■ PROBLEM ■
Rewrite the lines below, changing every "dropdown arrow" to "drop-down arrow" and keeping all else the same.

═══ ENTRIES SHOWN ═══

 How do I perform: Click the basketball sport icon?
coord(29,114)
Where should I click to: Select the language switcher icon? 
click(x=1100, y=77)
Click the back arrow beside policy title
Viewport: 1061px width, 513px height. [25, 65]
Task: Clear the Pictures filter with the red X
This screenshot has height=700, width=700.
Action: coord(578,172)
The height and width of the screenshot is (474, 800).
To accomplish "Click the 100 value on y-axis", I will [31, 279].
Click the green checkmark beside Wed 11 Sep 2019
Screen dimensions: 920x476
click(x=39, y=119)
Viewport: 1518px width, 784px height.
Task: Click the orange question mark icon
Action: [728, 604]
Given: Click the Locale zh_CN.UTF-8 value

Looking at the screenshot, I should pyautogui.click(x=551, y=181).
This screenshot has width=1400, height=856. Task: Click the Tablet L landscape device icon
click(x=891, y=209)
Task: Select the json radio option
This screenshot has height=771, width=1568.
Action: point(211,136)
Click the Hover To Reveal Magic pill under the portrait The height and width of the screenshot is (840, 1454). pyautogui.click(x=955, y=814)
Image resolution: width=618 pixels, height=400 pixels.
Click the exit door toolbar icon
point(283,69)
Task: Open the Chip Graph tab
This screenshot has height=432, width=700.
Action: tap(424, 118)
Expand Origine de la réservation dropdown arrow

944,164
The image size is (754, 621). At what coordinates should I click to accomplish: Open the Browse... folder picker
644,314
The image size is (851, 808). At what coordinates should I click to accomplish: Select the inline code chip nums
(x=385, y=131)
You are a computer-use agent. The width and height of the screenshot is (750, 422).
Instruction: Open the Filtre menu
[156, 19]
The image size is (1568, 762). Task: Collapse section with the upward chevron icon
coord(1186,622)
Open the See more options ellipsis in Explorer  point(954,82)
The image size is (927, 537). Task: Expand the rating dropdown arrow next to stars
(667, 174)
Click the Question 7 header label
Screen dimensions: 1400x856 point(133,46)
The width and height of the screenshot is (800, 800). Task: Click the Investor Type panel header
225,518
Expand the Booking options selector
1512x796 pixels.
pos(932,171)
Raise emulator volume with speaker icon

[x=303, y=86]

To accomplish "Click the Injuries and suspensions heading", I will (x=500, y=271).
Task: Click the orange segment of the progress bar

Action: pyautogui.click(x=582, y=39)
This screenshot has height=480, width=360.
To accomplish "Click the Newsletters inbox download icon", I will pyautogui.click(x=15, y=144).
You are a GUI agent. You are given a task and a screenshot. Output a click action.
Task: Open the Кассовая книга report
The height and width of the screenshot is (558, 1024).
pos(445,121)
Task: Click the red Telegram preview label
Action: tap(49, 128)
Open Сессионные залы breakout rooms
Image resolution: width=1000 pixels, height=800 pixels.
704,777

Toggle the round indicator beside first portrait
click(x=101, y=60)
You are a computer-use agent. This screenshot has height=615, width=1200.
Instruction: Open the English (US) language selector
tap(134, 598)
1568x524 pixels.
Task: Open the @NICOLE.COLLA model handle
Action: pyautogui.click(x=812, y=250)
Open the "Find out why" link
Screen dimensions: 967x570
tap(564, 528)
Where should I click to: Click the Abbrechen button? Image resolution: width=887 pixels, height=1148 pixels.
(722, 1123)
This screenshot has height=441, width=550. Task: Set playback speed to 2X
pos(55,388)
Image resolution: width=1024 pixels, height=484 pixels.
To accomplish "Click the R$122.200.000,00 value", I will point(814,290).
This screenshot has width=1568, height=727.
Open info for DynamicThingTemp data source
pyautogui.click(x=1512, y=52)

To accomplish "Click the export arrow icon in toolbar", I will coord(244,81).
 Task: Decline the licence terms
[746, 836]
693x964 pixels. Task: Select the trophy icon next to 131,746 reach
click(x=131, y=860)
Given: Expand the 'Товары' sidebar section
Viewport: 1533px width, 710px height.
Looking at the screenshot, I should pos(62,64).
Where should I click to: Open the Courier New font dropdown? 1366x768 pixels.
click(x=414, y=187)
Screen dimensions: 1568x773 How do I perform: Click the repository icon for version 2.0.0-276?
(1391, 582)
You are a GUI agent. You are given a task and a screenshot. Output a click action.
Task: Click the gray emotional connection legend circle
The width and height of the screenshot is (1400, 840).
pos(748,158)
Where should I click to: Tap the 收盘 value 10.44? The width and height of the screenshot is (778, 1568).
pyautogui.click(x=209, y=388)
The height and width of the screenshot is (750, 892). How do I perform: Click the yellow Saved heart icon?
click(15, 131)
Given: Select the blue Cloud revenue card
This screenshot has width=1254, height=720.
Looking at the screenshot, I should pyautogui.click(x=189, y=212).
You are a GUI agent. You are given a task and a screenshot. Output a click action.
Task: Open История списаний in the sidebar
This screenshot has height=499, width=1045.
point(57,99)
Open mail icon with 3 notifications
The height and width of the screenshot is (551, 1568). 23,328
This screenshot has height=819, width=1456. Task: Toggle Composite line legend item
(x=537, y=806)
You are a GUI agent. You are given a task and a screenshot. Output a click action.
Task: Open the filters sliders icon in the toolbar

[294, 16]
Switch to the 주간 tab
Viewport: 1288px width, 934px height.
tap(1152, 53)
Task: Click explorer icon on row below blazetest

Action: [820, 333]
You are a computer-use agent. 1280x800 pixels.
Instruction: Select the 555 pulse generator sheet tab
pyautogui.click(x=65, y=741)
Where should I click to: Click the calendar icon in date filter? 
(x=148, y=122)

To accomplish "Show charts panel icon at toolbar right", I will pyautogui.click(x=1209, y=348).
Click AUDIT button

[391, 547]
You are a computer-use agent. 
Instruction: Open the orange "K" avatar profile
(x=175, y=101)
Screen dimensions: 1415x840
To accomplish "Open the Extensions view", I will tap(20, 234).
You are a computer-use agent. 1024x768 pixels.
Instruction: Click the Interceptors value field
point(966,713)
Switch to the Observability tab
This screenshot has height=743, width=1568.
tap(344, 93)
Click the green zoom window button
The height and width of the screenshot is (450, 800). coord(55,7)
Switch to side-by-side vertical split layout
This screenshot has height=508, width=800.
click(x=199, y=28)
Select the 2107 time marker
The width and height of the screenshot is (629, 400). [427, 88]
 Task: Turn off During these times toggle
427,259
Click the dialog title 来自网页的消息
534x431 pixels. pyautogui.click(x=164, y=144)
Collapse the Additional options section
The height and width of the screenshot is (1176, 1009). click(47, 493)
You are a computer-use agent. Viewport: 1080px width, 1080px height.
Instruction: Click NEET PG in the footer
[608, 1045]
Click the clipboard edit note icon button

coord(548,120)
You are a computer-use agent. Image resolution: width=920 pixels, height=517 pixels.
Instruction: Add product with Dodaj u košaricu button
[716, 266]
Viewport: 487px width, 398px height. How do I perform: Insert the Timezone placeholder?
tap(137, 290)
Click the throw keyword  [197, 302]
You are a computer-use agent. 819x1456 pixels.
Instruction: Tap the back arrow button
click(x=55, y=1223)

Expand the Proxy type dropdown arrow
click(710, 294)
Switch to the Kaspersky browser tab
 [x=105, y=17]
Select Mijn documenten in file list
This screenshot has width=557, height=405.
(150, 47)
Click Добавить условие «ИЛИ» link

═══

■ REPLY TO THE TASK ■
 How do I perform: Click the basketball sport icon?
coord(29,114)
Where should I click to: Select the language switcher icon? 
click(x=1100, y=77)
Click the back arrow beside policy title
Viewport: 1061px width, 513px height. [25, 65]
Task: Clear the Pictures filter with the red X
This screenshot has height=700, width=700.
Action: coord(578,172)
The height and width of the screenshot is (474, 800).
To accomplish "Click the 100 value on y-axis", I will [31, 279].
Click the green checkmark beside Wed 11 Sep 2019
Screen dimensions: 920x476
click(x=39, y=119)
Viewport: 1518px width, 784px height.
Task: Click the orange question mark icon
Action: [728, 604]
Given: Click the Locale zh_CN.UTF-8 value

Looking at the screenshot, I should pyautogui.click(x=551, y=181).
This screenshot has width=1400, height=856. Task: Click the Tablet L landscape device icon
click(x=891, y=209)
Task: Select the json radio option
This screenshot has height=771, width=1568.
Action: point(211,136)
Click the Hover To Reveal Magic pill under the portrait The height and width of the screenshot is (840, 1454). pyautogui.click(x=955, y=814)
Image resolution: width=618 pixels, height=400 pixels.
Click the exit door toolbar icon
point(283,69)
Task: Open the Chip Graph tab
This screenshot has height=432, width=700.
Action: tap(424, 118)
Expand Origine de la réservation drop-down arrow

944,164
The image size is (754, 621). At what coordinates should I click to accomplish: Open the Browse... folder picker
644,314
The image size is (851, 808). At what coordinates should I click to accomplish: Select the inline code chip nums
(x=385, y=131)
You are a computer-use agent. The width and height of the screenshot is (750, 422).
Instruction: Open the Filtre menu
[156, 19]
The image size is (1568, 762). Task: Collapse section with the upward chevron icon
coord(1186,622)
Open the See more options ellipsis in Explorer  point(954,82)
The image size is (927, 537). Task: Expand the rating drop-down arrow next to stars
(667, 174)
Click the Question 7 header label
Screen dimensions: 1400x856 point(133,46)
The width and height of the screenshot is (800, 800). Task: Click the Investor Type panel header
225,518
Expand the Booking options selector
1512x796 pixels.
pos(932,171)
Raise emulator volume with speaker icon

[x=303, y=86]

To accomplish "Click the Injuries and suspensions heading", I will (x=500, y=271).
Task: Click the orange segment of the progress bar

Action: pyautogui.click(x=582, y=39)
This screenshot has height=480, width=360.
To accomplish "Click the Newsletters inbox download icon", I will pyautogui.click(x=15, y=144).
You are a GUI agent. You are given a task and a screenshot. Output a click action.
Task: Open the Кассовая книга report
The height and width of the screenshot is (558, 1024).
pos(445,121)
Task: Click the red Telegram preview label
Action: tap(49, 128)
Open Сессионные залы breakout rooms
Image resolution: width=1000 pixels, height=800 pixels.
704,777

Toggle the round indicator beside first portrait
click(x=101, y=60)
You are a computer-use agent. This screenshot has height=615, width=1200.
Instruction: Open the English (US) language selector
tap(134, 598)
1568x524 pixels.
Task: Open the @NICOLE.COLLA model handle
Action: pyautogui.click(x=812, y=250)
Open the "Find out why" link
Screen dimensions: 967x570
tap(564, 528)
Where should I click to: Click the Abbrechen button? Image resolution: width=887 pixels, height=1148 pixels.
(722, 1123)
This screenshot has height=441, width=550. Task: Set playback speed to 2X
pos(55,388)
Image resolution: width=1024 pixels, height=484 pixels.
To accomplish "Click the R$122.200.000,00 value", I will point(814,290).
This screenshot has width=1568, height=727.
Open info for DynamicThingTemp data source
pyautogui.click(x=1512, y=52)

To accomplish "Click the export arrow icon in toolbar", I will coord(244,81).
 Task: Decline the licence terms
[746, 836]
693x964 pixels. Task: Select the trophy icon next to 131,746 reach
click(x=131, y=860)
Given: Expand the 'Товары' sidebar section
Viewport: 1533px width, 710px height.
Looking at the screenshot, I should pos(62,64).
Where should I click to: Open the Courier New font dropdown? 1366x768 pixels.
click(x=414, y=187)
Screen dimensions: 1568x773 How do I perform: Click the repository icon for version 2.0.0-276?
(1391, 582)
You are a GUI agent. You are given a task and a screenshot. Output a click action.
Task: Click the gray emotional connection legend circle
The width and height of the screenshot is (1400, 840).
pos(748,158)
Where should I click to: Tap the 收盘 value 10.44? The width and height of the screenshot is (778, 1568).
pyautogui.click(x=209, y=388)
The height and width of the screenshot is (750, 892). How do I perform: Click the yellow Saved heart icon?
click(15, 131)
Given: Select the blue Cloud revenue card
This screenshot has width=1254, height=720.
Looking at the screenshot, I should pyautogui.click(x=189, y=212).
You are a GUI agent. You are given a task and a screenshot. Output a click action.
Task: Open История списаний in the sidebar
This screenshot has height=499, width=1045.
point(57,99)
Open mail icon with 3 notifications
The height and width of the screenshot is (551, 1568). 23,328
This screenshot has height=819, width=1456. Task: Toggle Composite line legend item
(x=537, y=806)
You are a GUI agent. You are given a task and a screenshot. Output a click action.
Task: Open the filters sliders icon in the toolbar

[294, 16]
Switch to the 주간 tab
Viewport: 1288px width, 934px height.
tap(1152, 53)
Task: Click explorer icon on row below blazetest

Action: [820, 333]
You are a computer-use agent. 1280x800 pixels.
Instruction: Select the 555 pulse generator sheet tab
pyautogui.click(x=65, y=741)
Where should I click to: Click the calendar icon in date filter? 
(x=148, y=122)

To accomplish "Show charts panel icon at toolbar right", I will pyautogui.click(x=1209, y=348).
Click AUDIT button

[391, 547]
You are a computer-use agent. 
Instruction: Open the orange "K" avatar profile
(x=175, y=101)
Screen dimensions: 1415x840
To accomplish "Open the Extensions view", I will tap(20, 234).
You are a computer-use agent. 1024x768 pixels.
Instruction: Click the Interceptors value field
point(966,713)
Switch to the Observability tab
This screenshot has height=743, width=1568.
tap(344, 93)
Click the green zoom window button
The height and width of the screenshot is (450, 800). coord(55,7)
Switch to side-by-side vertical split layout
This screenshot has height=508, width=800.
click(x=199, y=28)
Select the 2107 time marker
The width and height of the screenshot is (629, 400). [427, 88]
 Task: Turn off During these times toggle
427,259
Click the dialog title 来自网页的消息
534x431 pixels. pyautogui.click(x=164, y=144)
Collapse the Additional options section
The height and width of the screenshot is (1176, 1009). click(47, 493)
You are a computer-use agent. Viewport: 1080px width, 1080px height.
Instruction: Click NEET PG in the footer
[608, 1045]
Click the clipboard edit note icon button

coord(548,120)
You are a computer-use agent. Image resolution: width=920 pixels, height=517 pixels.
Instruction: Add product with Dodaj u košaricu button
[716, 266]
Viewport: 487px width, 398px height. How do I perform: Insert the Timezone placeholder?
tap(137, 290)
Click the throw keyword  [197, 302]
You are a computer-use agent. 819x1456 pixels.
Instruction: Tap the back arrow button
click(x=55, y=1223)

Expand the Proxy type drop-down arrow
click(710, 294)
Switch to the Kaspersky browser tab
 [x=105, y=17]
Select Mijn documenten in file list
This screenshot has width=557, height=405.
(150, 47)
Click Добавить условие «ИЛИ» link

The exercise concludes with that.